Robert Leiken, a scholar at the Nixon Center, said the news there was not encouraging. If America is better hardened against terrorism than three years ago, then the enemy is also proving resilient. Although no major attack has hit the United States since Sept. 11, terrorism around the world is on the rise.
That violence is driven largely by groups either affiliated with al Qaeda or inspired by its success, Leiken said.
“Al Qaeda is in a stage of recovery,” Leiken said. “It’s rebounding.”
So the group and its allies need to be watched for what they can, and want, to do, said Yonah Alexander, author of Terrorism and Homeland Security.
“The first line of defense, time and again, is the intelligence assessment. That’s the key,” he said. “You look at the attackers.
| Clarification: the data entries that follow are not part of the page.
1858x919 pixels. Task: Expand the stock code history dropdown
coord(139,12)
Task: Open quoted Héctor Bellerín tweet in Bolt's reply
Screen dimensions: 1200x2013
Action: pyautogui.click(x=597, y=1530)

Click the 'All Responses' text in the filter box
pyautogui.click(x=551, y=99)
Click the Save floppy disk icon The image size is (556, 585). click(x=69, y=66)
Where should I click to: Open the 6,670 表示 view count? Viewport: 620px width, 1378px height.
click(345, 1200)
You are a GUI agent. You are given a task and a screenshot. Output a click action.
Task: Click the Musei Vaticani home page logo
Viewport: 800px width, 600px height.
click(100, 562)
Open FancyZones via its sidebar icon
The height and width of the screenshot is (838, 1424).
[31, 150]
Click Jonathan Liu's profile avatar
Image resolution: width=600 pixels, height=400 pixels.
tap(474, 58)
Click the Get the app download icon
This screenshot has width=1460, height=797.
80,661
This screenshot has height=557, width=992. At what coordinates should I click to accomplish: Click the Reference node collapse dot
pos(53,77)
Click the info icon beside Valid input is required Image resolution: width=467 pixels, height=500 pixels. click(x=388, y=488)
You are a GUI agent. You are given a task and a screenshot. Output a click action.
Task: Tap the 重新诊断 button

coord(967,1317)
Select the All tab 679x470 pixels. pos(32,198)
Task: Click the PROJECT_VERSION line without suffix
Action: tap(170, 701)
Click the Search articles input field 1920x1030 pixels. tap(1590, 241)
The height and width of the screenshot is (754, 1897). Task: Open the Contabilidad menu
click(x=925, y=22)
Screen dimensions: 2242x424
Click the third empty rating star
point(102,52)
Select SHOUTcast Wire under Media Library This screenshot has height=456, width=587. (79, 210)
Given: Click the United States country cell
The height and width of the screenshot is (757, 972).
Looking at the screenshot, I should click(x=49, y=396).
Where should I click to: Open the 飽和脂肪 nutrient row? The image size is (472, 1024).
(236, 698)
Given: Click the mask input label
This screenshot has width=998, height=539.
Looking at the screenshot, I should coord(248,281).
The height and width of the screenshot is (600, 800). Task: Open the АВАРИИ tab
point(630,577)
You look at the targets.”
Defense contractor Lockheed Martin used the Colorado seminar to unveil a computer system in secret use since December that attempts to take information from government and industry, evaluate key risks and produce recommendations on where to beef up security.
Such technology could prove invaluable, said Carafano, but it does not solve the broader issues of setting priorities.
“Even when the (computer) model is all built and it’s perfect and everything works, there are still difficult decisions to make,” Carafano said. “We’re only beginning to figure out what decisions need to be made.”